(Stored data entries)
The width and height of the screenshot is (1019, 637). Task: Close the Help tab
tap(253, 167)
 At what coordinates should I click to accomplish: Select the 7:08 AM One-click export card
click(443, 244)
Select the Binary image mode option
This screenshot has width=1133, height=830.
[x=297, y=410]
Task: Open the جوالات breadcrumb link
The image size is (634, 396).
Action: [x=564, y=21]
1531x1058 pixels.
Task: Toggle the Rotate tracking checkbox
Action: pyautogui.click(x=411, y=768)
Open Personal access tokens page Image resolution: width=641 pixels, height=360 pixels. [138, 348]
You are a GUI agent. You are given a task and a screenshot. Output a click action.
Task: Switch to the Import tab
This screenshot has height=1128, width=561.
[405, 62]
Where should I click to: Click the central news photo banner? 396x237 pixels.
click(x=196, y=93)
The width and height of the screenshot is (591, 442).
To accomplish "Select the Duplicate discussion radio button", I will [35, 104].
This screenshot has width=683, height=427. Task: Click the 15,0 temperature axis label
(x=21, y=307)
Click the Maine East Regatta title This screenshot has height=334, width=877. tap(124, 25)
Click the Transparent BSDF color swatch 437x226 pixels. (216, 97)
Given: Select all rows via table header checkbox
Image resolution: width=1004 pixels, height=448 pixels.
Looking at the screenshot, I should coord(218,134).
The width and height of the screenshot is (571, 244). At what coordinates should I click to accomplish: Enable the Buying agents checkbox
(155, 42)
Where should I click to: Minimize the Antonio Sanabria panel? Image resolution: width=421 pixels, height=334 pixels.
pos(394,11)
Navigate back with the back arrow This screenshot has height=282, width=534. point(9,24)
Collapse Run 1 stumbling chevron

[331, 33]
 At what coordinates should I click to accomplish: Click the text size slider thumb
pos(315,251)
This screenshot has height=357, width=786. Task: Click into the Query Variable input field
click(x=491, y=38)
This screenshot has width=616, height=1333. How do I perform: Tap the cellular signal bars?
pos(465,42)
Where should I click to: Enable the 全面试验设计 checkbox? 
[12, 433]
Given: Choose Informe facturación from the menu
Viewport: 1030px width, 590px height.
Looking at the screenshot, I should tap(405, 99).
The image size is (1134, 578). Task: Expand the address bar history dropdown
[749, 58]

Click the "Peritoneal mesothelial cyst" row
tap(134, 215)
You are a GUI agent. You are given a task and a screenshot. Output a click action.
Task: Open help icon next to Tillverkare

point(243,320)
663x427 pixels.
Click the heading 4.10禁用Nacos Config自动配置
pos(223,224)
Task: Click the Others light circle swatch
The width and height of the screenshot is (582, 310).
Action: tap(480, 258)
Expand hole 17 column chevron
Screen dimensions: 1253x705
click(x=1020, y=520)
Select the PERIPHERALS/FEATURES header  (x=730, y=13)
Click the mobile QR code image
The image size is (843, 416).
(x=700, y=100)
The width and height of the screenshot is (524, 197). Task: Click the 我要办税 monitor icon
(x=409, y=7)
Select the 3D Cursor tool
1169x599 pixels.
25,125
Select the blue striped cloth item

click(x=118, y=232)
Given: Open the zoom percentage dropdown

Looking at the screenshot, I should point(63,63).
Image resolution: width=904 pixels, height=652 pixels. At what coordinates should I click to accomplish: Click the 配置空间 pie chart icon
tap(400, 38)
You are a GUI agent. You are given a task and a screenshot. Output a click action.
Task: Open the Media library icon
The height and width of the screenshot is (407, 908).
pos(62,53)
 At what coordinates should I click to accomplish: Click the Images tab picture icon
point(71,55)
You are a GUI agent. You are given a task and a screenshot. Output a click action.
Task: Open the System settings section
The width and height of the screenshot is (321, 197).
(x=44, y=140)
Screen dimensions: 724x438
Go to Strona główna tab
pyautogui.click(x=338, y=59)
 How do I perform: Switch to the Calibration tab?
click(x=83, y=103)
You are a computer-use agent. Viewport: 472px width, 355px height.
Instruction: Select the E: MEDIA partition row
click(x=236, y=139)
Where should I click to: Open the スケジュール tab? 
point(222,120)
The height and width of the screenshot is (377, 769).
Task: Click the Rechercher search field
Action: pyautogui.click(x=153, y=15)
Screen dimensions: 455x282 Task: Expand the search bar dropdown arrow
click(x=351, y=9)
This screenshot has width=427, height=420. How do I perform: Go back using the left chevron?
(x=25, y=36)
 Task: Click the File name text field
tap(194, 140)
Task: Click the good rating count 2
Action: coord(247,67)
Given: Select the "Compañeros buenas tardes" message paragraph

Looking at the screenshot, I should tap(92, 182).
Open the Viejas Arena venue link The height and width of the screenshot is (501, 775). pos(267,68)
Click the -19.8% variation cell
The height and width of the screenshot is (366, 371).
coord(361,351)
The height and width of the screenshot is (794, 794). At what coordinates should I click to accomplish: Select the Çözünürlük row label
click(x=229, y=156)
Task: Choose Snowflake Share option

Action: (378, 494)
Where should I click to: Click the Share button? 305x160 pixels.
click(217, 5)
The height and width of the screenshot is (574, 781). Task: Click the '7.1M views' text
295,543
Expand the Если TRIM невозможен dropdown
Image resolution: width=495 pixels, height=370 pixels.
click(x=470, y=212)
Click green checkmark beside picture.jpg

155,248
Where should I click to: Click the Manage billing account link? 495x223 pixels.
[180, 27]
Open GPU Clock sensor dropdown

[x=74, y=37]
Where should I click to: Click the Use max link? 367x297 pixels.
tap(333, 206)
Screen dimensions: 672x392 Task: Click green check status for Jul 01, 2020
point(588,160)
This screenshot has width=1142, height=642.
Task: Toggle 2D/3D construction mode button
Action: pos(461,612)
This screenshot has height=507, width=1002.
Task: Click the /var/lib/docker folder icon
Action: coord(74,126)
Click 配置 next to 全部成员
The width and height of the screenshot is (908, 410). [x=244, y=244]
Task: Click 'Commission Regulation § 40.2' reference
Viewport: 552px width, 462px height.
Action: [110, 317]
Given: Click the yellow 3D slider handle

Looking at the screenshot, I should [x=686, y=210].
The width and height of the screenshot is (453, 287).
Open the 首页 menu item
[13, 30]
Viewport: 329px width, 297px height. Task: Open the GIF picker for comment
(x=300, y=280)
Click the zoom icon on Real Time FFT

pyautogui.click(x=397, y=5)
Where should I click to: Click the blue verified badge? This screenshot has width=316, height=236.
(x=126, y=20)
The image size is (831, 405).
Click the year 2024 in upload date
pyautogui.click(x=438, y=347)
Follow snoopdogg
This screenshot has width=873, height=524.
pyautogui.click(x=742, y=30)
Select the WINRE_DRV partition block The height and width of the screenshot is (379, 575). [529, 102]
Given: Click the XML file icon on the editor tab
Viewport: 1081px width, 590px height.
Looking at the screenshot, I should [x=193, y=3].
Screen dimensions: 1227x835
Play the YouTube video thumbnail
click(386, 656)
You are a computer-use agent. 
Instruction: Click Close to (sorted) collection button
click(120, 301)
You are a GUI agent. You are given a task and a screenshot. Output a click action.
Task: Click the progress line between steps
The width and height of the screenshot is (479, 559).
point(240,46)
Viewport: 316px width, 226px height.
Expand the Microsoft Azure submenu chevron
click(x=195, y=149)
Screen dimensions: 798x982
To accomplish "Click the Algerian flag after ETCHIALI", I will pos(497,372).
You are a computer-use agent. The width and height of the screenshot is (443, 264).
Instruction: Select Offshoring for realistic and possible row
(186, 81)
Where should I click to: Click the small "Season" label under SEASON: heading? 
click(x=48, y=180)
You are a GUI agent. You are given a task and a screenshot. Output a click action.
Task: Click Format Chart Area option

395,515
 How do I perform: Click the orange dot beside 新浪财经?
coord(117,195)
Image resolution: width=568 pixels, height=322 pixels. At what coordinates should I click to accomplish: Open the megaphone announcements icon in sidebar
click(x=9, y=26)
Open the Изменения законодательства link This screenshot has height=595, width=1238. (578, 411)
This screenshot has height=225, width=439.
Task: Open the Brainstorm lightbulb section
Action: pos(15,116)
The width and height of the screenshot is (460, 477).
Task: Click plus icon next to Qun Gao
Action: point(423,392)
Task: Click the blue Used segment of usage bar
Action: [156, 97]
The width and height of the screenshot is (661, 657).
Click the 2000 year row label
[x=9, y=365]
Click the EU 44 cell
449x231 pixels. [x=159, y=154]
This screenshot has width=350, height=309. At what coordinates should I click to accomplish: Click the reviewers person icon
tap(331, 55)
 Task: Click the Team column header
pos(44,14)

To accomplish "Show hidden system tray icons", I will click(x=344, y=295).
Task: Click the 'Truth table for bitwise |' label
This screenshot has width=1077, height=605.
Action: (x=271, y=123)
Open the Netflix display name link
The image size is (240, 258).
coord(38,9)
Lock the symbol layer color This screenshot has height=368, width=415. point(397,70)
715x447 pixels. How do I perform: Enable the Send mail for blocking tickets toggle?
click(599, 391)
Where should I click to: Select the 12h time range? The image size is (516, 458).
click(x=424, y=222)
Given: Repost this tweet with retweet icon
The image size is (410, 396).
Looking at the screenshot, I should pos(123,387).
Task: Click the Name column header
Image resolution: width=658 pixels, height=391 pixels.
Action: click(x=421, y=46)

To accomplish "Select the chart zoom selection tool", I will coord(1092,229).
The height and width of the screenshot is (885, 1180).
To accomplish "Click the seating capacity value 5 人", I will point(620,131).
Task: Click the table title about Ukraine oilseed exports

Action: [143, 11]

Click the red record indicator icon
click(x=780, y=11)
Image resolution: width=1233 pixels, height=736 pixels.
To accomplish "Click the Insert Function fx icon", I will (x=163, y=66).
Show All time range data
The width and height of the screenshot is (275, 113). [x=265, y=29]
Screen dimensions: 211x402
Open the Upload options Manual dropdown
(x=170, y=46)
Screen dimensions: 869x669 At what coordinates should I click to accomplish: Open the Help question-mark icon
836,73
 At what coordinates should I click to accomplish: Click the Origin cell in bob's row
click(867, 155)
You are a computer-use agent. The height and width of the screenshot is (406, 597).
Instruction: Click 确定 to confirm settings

### Work to complete
Check every line of the data above for the string "swatch", and copy those that have it.

### Answer to this exercise
Click the Transparent BSDF color swatch 437x226 pixels. (216, 97)
Task: Click the Others light circle swatch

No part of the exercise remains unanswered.